1. terminal_spawn(cols: 220, rows: 50)                        -> { sessionId: "term-1", attachSocket: "/tmp/spectatty-*.sock" }
2. terminal_type(sessionId: "term-1", text: "vim file.txt", submit: true)
3. terminal_wait_for(sessionId: "term-1", pattern: "vim")
4. terminal_screenshot(sessionId: "term-1")                   -> PNG + text of vim loaded
5. terminal_key(sessionId: "term-1", key: "i")               -> enter insert mode
6. terminal_type(sessionId: "term-1", text: "hello world")
7. terminal_key(sessionId: "term-1", key: "escape")
8. terminal_type(sessionId: "term-1", text: ":wq", submit: true)
9. terminal_screenshot(sessionId: "term-1")                   -> confirm file saved
10. terminal_kill(sessionId: "term-1")

Meanwhile, a human can run spectatty attach term-1 to watch the session live.

Stack

Layer Package
PTY bun-pty
Terminal emulation @xterm/headless
PNG rendering @napi-rs/canvas
HTML serialization @xterm/addon-serialize
MCP server @modelcontextprotocol/sdk

Design notes

Why not compose tmux + asciinema?

The obvious alternative is to shell out to existing tools: tmux for session management, asciinema for recording, VHS as a reference for scripted interaction.
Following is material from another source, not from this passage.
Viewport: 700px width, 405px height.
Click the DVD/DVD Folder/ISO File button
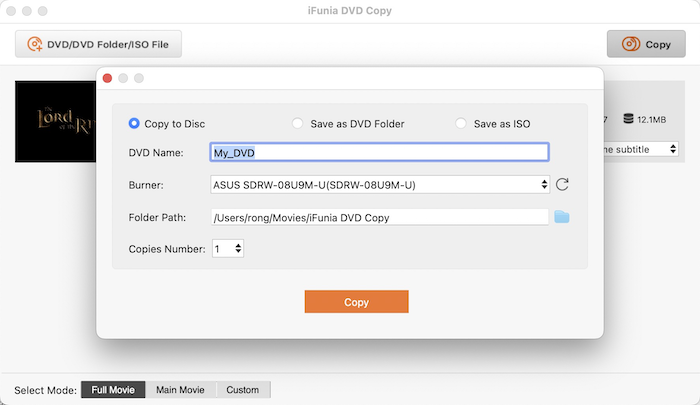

The core issue: tmux capture-pane is snapshot-only (you poll it). tmux pipe-pane streams raw PTY bytes, but to produce a screenshot from those bytes you'd still need to parse them through a terminal emulator yourself. You'd end up reimplementing the rendering pipeline anyway, with an extra subprocess hop in the middle.

The fundamental property spectatty needs is rendered state always current, zero polling. That requires owning the PTY directly so xterm.js can process every byte in-process as it arrives.

VHS is the closest spiritual predecessor - it drives a headless terminal and renders output. The difference is that VHS is a batch tool (script in -> video out), while spectatty is interactive (agent drives the session live, takes screenshots at arbitrary points, waits for patterns, keeps the session alive indefinitely).